── Listed entries ──
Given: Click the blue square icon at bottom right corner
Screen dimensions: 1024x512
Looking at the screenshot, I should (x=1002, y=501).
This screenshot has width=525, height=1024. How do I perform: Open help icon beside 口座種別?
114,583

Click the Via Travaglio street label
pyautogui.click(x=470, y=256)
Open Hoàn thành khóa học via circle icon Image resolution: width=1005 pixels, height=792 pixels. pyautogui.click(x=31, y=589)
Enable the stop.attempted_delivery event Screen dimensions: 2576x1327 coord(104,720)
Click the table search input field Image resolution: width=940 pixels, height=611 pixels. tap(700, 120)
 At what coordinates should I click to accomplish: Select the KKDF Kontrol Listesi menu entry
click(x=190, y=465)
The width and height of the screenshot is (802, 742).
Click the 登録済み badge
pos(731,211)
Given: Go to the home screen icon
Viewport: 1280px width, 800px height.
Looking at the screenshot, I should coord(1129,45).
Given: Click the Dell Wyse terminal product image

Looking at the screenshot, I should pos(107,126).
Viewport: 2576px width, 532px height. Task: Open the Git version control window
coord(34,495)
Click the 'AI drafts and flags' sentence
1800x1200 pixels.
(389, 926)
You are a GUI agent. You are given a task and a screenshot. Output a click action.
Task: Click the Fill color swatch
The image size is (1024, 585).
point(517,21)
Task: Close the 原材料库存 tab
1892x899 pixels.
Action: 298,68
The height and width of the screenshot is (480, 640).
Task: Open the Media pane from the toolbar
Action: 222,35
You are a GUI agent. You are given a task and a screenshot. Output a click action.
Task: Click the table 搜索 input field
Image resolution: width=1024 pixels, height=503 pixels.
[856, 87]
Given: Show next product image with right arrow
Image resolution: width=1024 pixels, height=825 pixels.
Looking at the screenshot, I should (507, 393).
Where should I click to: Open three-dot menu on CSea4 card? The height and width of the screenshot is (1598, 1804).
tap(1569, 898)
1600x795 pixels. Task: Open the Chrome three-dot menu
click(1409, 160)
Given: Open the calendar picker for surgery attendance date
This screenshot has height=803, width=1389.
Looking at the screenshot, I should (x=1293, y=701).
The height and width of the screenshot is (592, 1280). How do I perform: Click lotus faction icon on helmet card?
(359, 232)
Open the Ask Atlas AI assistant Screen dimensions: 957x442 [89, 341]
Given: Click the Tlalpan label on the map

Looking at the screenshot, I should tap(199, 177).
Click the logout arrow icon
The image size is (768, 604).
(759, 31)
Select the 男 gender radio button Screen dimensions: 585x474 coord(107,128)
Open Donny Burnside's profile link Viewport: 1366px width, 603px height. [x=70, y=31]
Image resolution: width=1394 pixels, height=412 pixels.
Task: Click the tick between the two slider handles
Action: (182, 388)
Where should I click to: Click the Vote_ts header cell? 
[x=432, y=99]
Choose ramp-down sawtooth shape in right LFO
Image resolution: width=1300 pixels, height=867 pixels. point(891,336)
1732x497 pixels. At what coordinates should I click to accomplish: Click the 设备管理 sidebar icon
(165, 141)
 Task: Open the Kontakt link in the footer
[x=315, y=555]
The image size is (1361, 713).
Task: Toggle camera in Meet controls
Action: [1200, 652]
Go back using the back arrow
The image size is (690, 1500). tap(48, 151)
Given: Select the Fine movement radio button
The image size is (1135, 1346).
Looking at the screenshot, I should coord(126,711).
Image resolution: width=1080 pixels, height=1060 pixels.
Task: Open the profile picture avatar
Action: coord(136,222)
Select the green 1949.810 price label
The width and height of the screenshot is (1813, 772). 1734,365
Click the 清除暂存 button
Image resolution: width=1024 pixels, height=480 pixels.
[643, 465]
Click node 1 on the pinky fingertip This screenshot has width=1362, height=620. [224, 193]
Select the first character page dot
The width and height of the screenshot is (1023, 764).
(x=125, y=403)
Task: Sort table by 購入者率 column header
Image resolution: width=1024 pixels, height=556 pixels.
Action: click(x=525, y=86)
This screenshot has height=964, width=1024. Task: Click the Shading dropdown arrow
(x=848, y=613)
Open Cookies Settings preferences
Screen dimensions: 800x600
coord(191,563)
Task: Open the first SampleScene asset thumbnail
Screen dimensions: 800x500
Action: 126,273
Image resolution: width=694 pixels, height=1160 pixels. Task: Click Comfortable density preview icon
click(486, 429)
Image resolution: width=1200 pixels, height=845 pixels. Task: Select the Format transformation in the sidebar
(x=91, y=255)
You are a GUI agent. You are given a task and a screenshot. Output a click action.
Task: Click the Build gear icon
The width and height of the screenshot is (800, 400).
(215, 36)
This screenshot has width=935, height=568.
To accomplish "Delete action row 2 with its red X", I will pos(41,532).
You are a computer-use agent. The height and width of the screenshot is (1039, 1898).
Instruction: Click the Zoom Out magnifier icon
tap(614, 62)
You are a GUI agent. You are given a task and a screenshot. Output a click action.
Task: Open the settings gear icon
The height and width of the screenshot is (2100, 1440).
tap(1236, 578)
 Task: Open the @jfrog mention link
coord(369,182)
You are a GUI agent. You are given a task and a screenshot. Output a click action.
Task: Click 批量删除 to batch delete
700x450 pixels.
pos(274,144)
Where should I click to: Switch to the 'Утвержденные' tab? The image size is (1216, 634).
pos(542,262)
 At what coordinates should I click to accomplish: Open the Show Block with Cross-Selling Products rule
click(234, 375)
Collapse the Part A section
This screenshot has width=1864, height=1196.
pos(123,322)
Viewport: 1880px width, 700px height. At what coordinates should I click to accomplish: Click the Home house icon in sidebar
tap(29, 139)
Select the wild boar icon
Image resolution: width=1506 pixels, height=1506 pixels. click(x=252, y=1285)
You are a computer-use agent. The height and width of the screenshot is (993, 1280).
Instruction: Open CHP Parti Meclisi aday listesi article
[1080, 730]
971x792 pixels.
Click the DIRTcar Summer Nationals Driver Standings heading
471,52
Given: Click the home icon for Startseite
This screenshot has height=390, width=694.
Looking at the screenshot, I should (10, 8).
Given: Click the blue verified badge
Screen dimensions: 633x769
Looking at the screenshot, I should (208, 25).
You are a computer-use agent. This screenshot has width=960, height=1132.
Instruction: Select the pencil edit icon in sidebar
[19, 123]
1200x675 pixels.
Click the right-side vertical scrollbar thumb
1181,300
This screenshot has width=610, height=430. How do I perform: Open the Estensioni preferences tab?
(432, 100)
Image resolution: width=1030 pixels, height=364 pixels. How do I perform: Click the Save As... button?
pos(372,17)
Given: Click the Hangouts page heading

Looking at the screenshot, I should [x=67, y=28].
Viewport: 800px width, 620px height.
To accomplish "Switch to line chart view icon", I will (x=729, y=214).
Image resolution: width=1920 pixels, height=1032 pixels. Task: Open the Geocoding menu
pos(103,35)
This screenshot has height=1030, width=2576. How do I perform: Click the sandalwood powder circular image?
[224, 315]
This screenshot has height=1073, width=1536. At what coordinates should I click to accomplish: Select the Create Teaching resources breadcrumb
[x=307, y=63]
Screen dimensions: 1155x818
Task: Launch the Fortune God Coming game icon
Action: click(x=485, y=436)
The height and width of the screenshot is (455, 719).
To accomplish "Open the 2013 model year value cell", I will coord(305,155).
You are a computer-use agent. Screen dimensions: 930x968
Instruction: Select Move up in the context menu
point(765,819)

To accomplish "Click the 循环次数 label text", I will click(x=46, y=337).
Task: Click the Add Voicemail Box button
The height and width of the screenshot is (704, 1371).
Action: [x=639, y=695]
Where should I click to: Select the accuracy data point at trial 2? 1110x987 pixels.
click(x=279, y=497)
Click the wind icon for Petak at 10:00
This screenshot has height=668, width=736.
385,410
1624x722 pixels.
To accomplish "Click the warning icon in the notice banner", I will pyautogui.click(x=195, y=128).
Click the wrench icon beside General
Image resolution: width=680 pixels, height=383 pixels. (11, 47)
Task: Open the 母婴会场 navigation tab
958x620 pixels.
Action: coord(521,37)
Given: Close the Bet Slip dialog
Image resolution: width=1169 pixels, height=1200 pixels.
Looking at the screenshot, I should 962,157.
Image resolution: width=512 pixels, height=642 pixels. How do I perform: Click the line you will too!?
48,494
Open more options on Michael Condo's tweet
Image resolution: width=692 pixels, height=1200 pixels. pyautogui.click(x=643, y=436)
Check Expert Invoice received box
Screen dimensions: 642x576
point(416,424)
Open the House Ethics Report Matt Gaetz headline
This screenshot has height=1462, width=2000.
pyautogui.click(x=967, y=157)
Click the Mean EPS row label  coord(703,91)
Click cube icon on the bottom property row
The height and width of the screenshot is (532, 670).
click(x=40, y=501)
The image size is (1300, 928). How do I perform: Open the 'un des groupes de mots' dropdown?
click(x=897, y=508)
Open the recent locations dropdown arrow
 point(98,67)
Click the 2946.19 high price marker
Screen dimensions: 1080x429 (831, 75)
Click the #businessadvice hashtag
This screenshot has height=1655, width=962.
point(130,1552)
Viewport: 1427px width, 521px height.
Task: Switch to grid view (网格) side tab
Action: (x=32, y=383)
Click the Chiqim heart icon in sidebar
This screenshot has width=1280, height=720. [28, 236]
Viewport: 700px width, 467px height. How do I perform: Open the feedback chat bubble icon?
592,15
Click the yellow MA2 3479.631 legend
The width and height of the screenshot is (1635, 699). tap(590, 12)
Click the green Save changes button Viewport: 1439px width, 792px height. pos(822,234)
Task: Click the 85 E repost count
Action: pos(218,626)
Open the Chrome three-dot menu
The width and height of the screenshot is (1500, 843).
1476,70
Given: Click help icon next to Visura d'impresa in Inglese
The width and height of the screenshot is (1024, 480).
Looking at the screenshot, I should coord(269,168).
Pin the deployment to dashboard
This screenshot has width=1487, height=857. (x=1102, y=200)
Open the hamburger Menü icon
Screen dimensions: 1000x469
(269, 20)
───
- _Task brief_: Copy range, inclusive: the line holding "This screenshot has width=935, height=568." to the line holding "You are a computer-use agent. This". Reproduce exactly those lines of the records above and no others.

- _Result below_:
This screenshot has width=935, height=568.
To accomplish "Delete action row 2 with its red X", I will pos(41,532).
You are a computer-use agent. The height and width of the screenshot is (1039, 1898).
Instruction: Click the Zoom Out magnifier icon
tap(614, 62)
You are a GUI agent. You are given a task and a screenshot. Output a click action.
Task: Open the settings gear icon
The height and width of the screenshot is (2100, 1440).
tap(1236, 578)
 Task: Open the @jfrog mention link
coord(369,182)
You are a GUI agent. You are given a task and a screenshot. Output a click action.
Task: Click 批量删除 to batch delete
700x450 pixels.
pos(274,144)
Where should I click to: Switch to the 'Утвержденные' tab? The image size is (1216, 634).
pos(542,262)
 At what coordinates should I click to accomplish: Open the Show Block with Cross-Selling Products rule
click(234, 375)
Collapse the Part A section
This screenshot has width=1864, height=1196.
pos(123,322)
Viewport: 1880px width, 700px height. At what coordinates should I click to accomplish: Click the Home house icon in sidebar
tap(29, 139)
Select the wild boar icon
Image resolution: width=1506 pixels, height=1506 pixels. click(x=252, y=1285)
You are a computer-use agent. The height and width of the screenshot is (993, 1280).
Instruction: Open CHP Parti Meclisi aday listesi article
[1080, 730]
971x792 pixels.
Click the DIRTcar Summer Nationals Driver Standings heading
471,52
Given: Click the home icon for Startseite
This screenshot has height=390, width=694.
Looking at the screenshot, I should (10, 8).
Given: Click the blue verified badge
Screen dimensions: 633x769
Looking at the screenshot, I should (208, 25).
You are a computer-use agent. This screenshot has width=960, height=1132.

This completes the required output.